SHORT EXERCISE A -> Print everything in the passage on array initialization from "In the context" down to "to the problem.", copied word for word.

In the context of the discussion I thought it obvious that I did not consider
clearing to zero to be initialization.  Granted, you don't get a core constant as
with a classical uninitialized variable.  But setting all core constants to zero is
not a answer to the problem.

>
>
> >>
> >> But they aren't, if an array has insufficient initialisers though at
> >> least one has been provided the extras are zero initialised. I would
> >> hate it if it were otherwise. To my mind the current rule is exactly
> >> right.
> >
> >The presence of a partial initializer is irrelevant.
>
> Not in what I was commenting on.

Yes.  Even if no initializer is present the elements that are not explicitly
initialized (all of them in this case) get cleared to zero.

>
> >
> >Zero initialization is not appropriate for all elements.  Consider pointers.
> So? Pointers can be zero initialised (they become null pointers)
>
> >
> >The point is that it is impossible to tell whether an array has been fully
> >explicitly initialized as opposed to partially explicitly initialized.  Would
> >you care to address the point at issue?
>
> It is only impossible to determine if you explicitly zero initialise the
> last element you provide an initialiser for, or you are using types fore
> which zero initialisation cannot be tested for, which are a pretty
> specialist subset of all types.

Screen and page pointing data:
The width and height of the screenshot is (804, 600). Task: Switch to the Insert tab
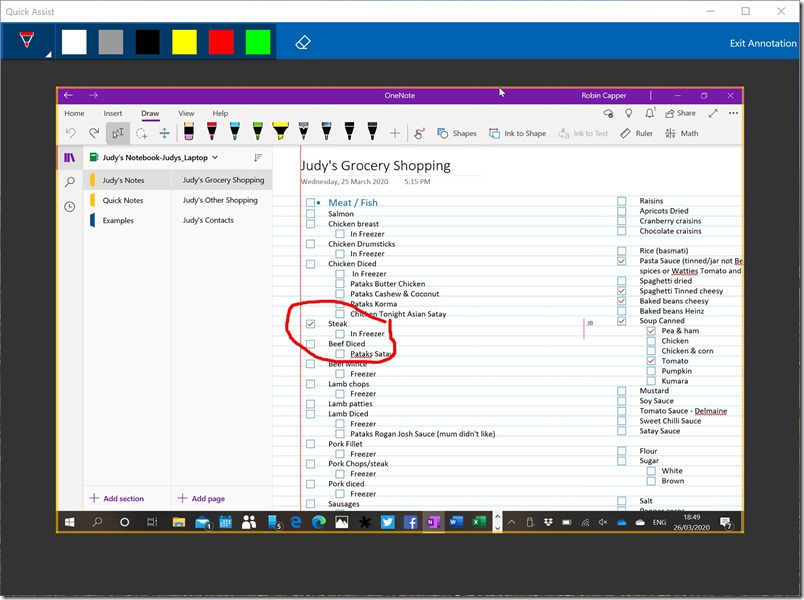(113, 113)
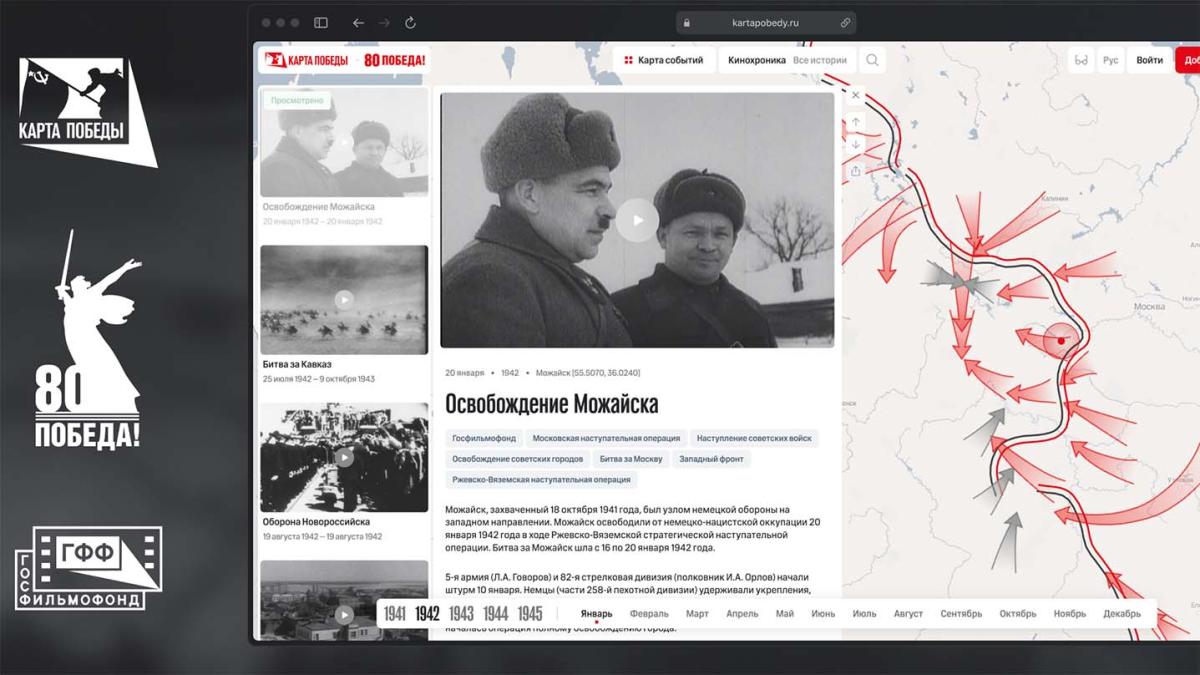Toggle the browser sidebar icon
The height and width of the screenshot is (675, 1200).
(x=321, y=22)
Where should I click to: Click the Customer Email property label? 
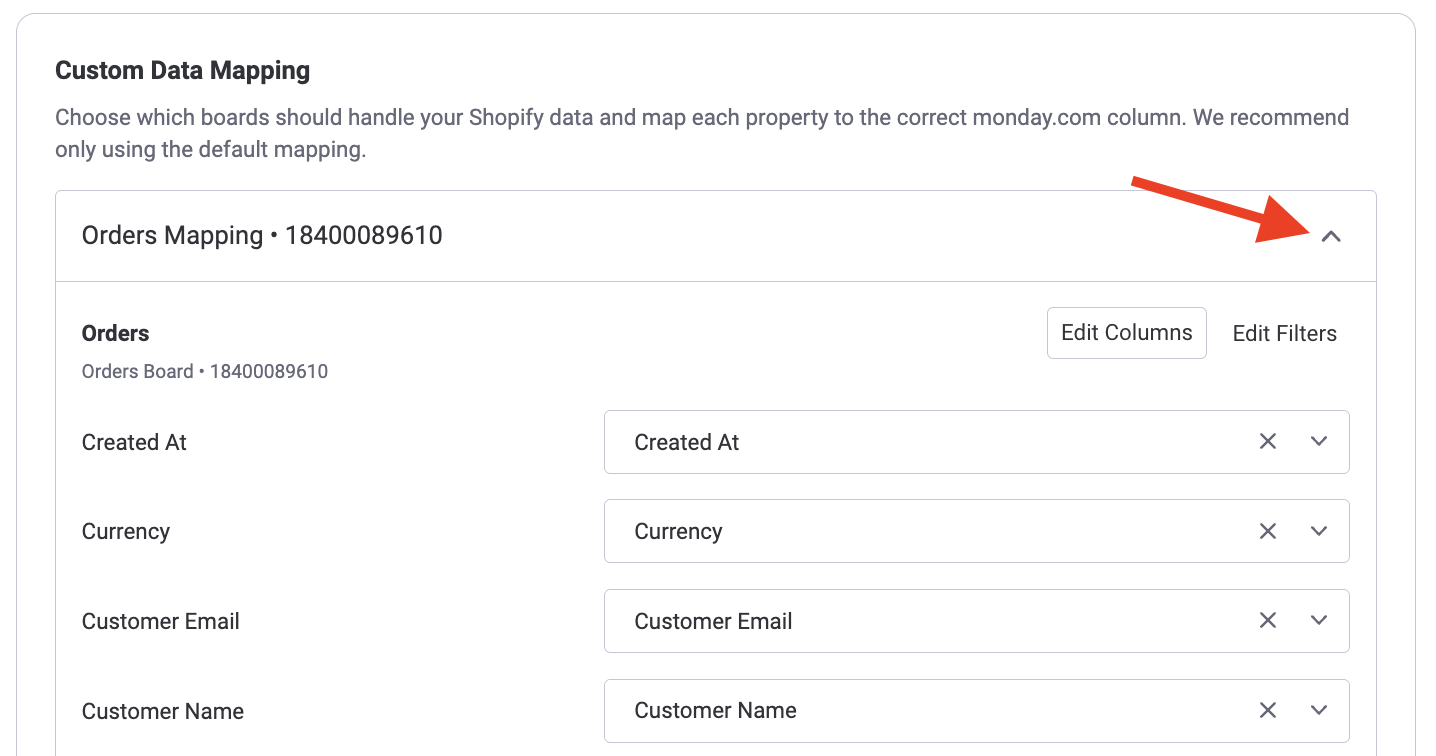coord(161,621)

SHORT EXERCISE B -> Output every line of the listing with the same wording and leave out the pictures.

WRITTEN RESPONSE A ->
In the context of the discussion I thought it obvious that I did not consider
clearing to zero to be initialization.  Granted, you don't get a core constant as
with a classical uninitialized variable.  But setting all core constants to zero is
not a answer to the problem.

WRITTEN RESPONSE B ->
The width and height of the screenshot is (804, 600). Task: Switch to the Insert tab
(113, 113)
Toggle the browser sidebar icon
The height and width of the screenshot is (675, 1200).
(x=321, y=22)
Where should I click to: Click the Customer Email property label? 
coord(161,621)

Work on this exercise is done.